It is widely known that the US Congress and Administration has been trying to solve the problems generated by the so-called Non-Practising Entities or Patent Trolls. That is to say entities that don't manufacture or commercialise anything, but have a huge portfolio of patents in order to sue companies that do.
In order to implement their abusive practices patent trolls make use of two particular features of Texas as a venue for patent ligitation.
First, since decades, Eastern District Court of Texas has adopted a very flexible interpretation of the grounds of jurisdiction in this field. According to 28 U.S.C. § 1400, civil actions can be brought before the courts of the place where the defendant resides, where his business is located or where the infringement occurred. These ground was reinterpreted by the Eastern District Courts of Texas to mean that even a minimum contact, such as a web presence, would suffice for these courts to declare jurisdiction.
Second, legal cost of ligitating the Eastern District Court of Texas are high, and the court is well known from adopting decision awarding patentees huge amounts in damages.

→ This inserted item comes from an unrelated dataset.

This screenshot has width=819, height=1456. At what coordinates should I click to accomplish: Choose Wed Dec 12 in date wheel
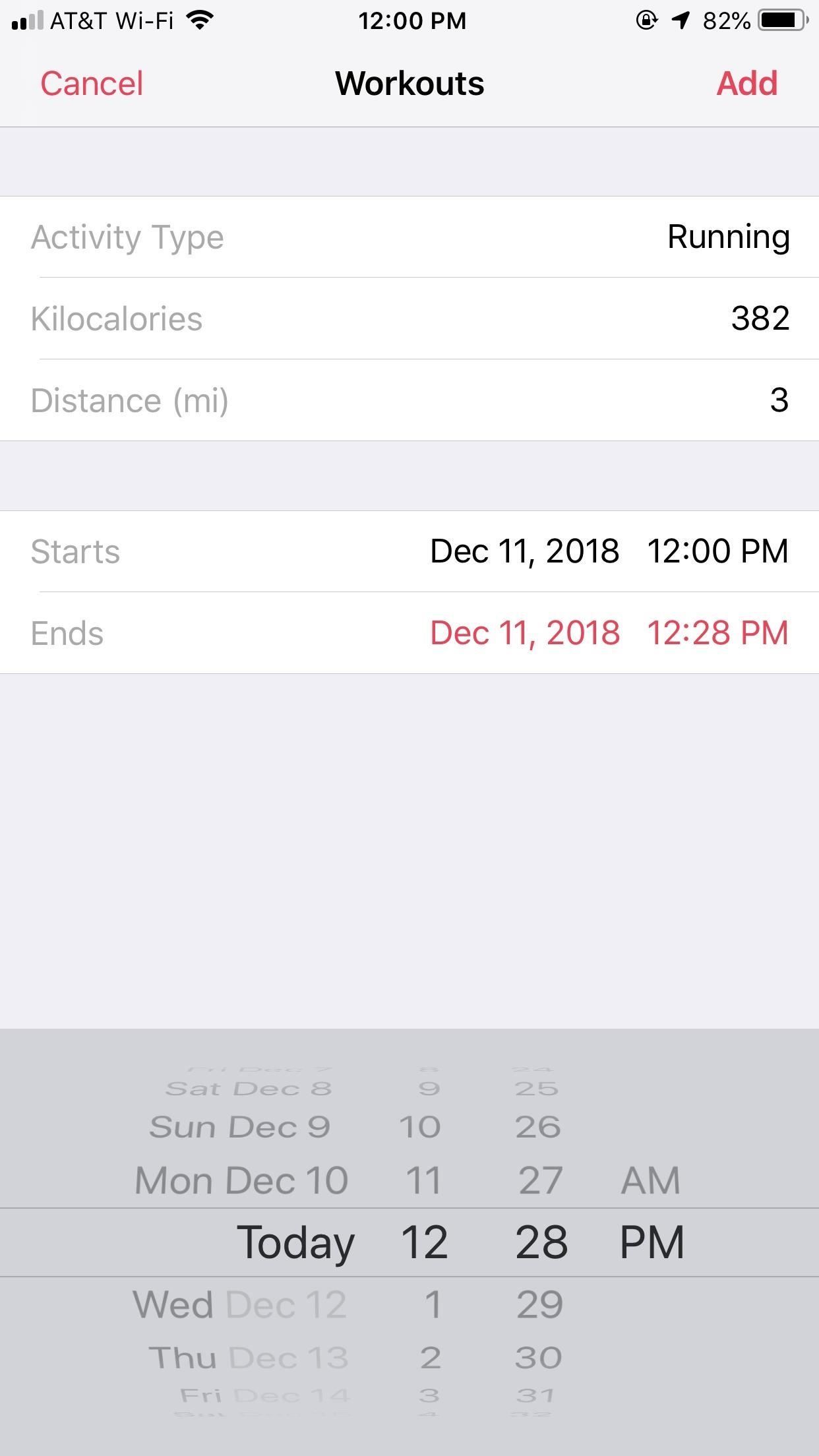(240, 1304)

With these two features at hand, it is quite easy for patent trolls to force technology firms to negotiation a license even if the existence of an infringement of the patent troll’s is doubtful. This is particularly so in the case of small companies (start ups) but big corporations as well
What the Congress and the Obama administration were not able to achieve is now in the hand of the Supreme Court. In case TC Heartland v. Kraft Food (SCT Docket No. 16-341), the Court has been asked to decided on the interpretation of the grounds of jurisdiction in 28 U.S.C. § 1400. It is presumed (Patently-O) that the Court will restrict the interpretation of those grounds, thus it will be more difficult for patent trolls to bring their disputes to Texas.